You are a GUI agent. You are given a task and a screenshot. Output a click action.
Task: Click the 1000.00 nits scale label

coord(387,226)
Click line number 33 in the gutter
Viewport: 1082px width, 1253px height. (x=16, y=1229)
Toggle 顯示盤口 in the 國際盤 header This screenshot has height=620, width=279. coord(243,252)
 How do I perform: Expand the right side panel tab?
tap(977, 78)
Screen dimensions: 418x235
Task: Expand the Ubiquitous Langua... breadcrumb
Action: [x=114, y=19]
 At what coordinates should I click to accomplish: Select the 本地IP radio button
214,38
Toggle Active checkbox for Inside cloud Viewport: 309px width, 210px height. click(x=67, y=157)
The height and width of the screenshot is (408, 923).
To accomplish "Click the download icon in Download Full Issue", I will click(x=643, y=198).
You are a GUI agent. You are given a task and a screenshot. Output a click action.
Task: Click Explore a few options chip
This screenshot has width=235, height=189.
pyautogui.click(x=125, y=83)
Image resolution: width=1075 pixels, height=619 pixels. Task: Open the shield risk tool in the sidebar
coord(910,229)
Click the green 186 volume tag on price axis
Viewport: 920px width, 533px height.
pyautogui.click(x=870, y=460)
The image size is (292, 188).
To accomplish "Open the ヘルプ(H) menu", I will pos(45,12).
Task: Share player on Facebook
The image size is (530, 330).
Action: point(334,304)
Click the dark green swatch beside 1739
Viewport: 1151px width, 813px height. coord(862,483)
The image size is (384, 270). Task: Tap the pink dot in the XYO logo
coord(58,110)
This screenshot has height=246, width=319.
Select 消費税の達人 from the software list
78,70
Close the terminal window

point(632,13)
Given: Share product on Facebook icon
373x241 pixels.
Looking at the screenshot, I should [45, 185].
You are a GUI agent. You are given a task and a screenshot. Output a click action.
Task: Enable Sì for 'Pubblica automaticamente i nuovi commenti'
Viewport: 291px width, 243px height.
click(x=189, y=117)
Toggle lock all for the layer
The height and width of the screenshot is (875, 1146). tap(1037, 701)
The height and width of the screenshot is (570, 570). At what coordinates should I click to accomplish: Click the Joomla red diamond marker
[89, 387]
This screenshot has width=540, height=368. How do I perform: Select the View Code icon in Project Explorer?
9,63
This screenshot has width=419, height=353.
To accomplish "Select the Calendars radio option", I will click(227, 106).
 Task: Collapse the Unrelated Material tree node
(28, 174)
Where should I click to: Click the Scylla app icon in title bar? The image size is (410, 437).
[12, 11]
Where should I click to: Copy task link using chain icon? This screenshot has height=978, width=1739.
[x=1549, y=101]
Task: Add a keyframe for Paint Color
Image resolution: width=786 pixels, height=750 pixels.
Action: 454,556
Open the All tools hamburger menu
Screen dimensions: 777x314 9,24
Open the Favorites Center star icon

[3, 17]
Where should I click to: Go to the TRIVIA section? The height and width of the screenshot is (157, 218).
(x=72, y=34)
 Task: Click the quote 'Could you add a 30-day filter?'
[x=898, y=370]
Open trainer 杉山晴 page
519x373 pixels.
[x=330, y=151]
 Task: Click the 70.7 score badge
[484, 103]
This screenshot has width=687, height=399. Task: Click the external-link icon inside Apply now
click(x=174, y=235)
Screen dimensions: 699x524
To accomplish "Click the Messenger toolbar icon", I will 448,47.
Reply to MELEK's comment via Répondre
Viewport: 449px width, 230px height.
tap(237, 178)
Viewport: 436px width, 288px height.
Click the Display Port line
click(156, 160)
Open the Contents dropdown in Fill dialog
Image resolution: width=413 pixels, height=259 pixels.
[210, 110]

◆ What the task asks ◆
Every entry is to be repeated exactly as it stands.

◆ Solved exercise ◆
You are a GUI agent. You are given a task and a screenshot. Output a click action.
Task: Click the 1000.00 nits scale label

coord(387,226)
Click line number 33 in the gutter
Viewport: 1082px width, 1253px height. (x=16, y=1229)
Toggle 顯示盤口 in the 國際盤 header This screenshot has height=620, width=279. coord(243,252)
 How do I perform: Expand the right side panel tab?
tap(977, 78)
Screen dimensions: 418x235
Task: Expand the Ubiquitous Langua... breadcrumb
Action: [x=114, y=19]
 At what coordinates should I click to accomplish: Select the 本地IP radio button
214,38
Toggle Active checkbox for Inside cloud Viewport: 309px width, 210px height. click(x=67, y=157)
The height and width of the screenshot is (408, 923).
To accomplish "Click the download icon in Download Full Issue", I will click(x=643, y=198).
You are a GUI agent. You are given a task and a screenshot. Output a click action.
Task: Click Explore a few options chip
This screenshot has width=235, height=189.
pyautogui.click(x=125, y=83)
Image resolution: width=1075 pixels, height=619 pixels. Task: Open the shield risk tool in the sidebar
coord(910,229)
Click the green 186 volume tag on price axis
Viewport: 920px width, 533px height.
pyautogui.click(x=870, y=460)
The image size is (292, 188).
To accomplish "Open the ヘルプ(H) menu", I will pos(45,12).
Task: Share player on Facebook
The image size is (530, 330).
Action: point(334,304)
Click the dark green swatch beside 1739
Viewport: 1151px width, 813px height. coord(862,483)
The image size is (384, 270). Task: Tap the pink dot in the XYO logo
coord(58,110)
This screenshot has height=246, width=319.
Select 消費税の達人 from the software list
78,70
Close the terminal window

point(632,13)
Given: Share product on Facebook icon
373x241 pixels.
Looking at the screenshot, I should [45, 185].
You are a GUI agent. You are given a task and a screenshot. Output a click action.
Task: Enable Sì for 'Pubblica automaticamente i nuovi commenti'
Viewport: 291px width, 243px height.
click(x=189, y=117)
Toggle lock all for the layer
The height and width of the screenshot is (875, 1146). tap(1037, 701)
The height and width of the screenshot is (570, 570). At what coordinates should I click to accomplish: Click the Joomla red diamond marker
[89, 387]
This screenshot has width=540, height=368. How do I perform: Select the View Code icon in Project Explorer?
9,63
This screenshot has width=419, height=353.
To accomplish "Select the Calendars radio option", I will click(227, 106).
 Task: Collapse the Unrelated Material tree node
(28, 174)
Where should I click to: Click the Scylla app icon in title bar? The image size is (410, 437).
[12, 11]
Where should I click to: Copy task link using chain icon? This screenshot has height=978, width=1739.
[x=1549, y=101]
Task: Add a keyframe for Paint Color
Image resolution: width=786 pixels, height=750 pixels.
Action: 454,556
Open the All tools hamburger menu
Screen dimensions: 777x314 9,24
Open the Favorites Center star icon

[3, 17]
Where should I click to: Go to the TRIVIA section? The height and width of the screenshot is (157, 218).
(x=72, y=34)
 Task: Click the quote 'Could you add a 30-day filter?'
[x=898, y=370]
Open trainer 杉山晴 page
519x373 pixels.
[x=330, y=151]
 Task: Click the 70.7 score badge
[484, 103]
This screenshot has width=687, height=399. Task: Click the external-link icon inside Apply now
click(x=174, y=235)
Screen dimensions: 699x524
To accomplish "Click the Messenger toolbar icon", I will 448,47.
Reply to MELEK's comment via Répondre
Viewport: 449px width, 230px height.
tap(237, 178)
Viewport: 436px width, 288px height.
Click the Display Port line
click(156, 160)
Open the Contents dropdown in Fill dialog
Image resolution: width=413 pixels, height=259 pixels.
[210, 110]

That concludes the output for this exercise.